- Founded: 1926; 100 years ago University of British Columbia
- Type: Secret
- Affiliation: Independent
- Status: Active
- Scope: Local
- Chapters: 1
- Headquarters: Vancouver, British Columbia Canada

= Society of Thoth =

Canadian collegiate secret society

The Society of Thoth (Greek: Θώθ) was a secret society at the University of British Columbia in Vancouver, British Columbia, Canada.

== History ==
The Society of Thoth was founded in 1926 by members of the Ubyssey student paper at the University of British Columbia as an "honorary journalistic society" devoted to "increasing the gaiety of nations, by the development of wit and humor." Members later acknowledged "that the journalistic objects of this society" were "second to its other aims; namely to the assisting in the development of University spirit."

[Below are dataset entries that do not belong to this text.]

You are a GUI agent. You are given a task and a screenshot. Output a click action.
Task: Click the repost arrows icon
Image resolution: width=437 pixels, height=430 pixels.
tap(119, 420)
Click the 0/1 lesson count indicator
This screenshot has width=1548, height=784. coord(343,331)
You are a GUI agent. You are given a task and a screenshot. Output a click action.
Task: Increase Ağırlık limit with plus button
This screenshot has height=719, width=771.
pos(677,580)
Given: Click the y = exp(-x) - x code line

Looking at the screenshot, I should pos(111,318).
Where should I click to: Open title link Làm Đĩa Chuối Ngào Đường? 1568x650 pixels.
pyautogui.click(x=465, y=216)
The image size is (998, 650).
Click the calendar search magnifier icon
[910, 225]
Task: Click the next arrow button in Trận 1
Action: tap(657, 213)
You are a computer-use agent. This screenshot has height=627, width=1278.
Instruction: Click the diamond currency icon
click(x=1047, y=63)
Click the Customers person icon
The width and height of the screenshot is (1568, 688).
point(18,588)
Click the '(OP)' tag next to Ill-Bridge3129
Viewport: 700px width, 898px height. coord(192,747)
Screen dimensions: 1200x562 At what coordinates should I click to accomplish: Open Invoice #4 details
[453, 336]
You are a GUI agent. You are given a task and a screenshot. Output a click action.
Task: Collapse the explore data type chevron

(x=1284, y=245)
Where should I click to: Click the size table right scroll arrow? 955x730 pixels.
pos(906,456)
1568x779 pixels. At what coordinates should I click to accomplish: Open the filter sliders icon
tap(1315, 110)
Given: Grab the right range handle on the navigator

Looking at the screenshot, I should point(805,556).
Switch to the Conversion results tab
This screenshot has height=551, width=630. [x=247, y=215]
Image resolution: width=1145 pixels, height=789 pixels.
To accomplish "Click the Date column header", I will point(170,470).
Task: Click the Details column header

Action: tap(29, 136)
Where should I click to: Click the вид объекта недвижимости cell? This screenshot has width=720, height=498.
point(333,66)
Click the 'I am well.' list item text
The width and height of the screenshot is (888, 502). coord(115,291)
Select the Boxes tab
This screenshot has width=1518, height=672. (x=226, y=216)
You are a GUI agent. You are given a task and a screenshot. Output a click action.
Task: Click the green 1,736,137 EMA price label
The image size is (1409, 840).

The club first gained notoriety on campus for its 'Royal Egyptian' pantomime at UBC's annual Homecoming Night. Membership in the society, often predicated on academic achievement or campus leadership, was initially restricted to men and determined by a 'Grand Scribe' and a board of directors. Members remained secretive about the club's "awesome and terrifying ceremony of initiation," having sworn an oath of secrecy. The society's meetings were held on the Point Grey campus in secret. Member and UBC classics professor Malcolm McGregor has claimed that club members were the "first habitues of what is now Wreck Beach."

== Notable members ==
Rumored members include former Ubyssey staffers Earle Birney, John Turner and Pierre Berton.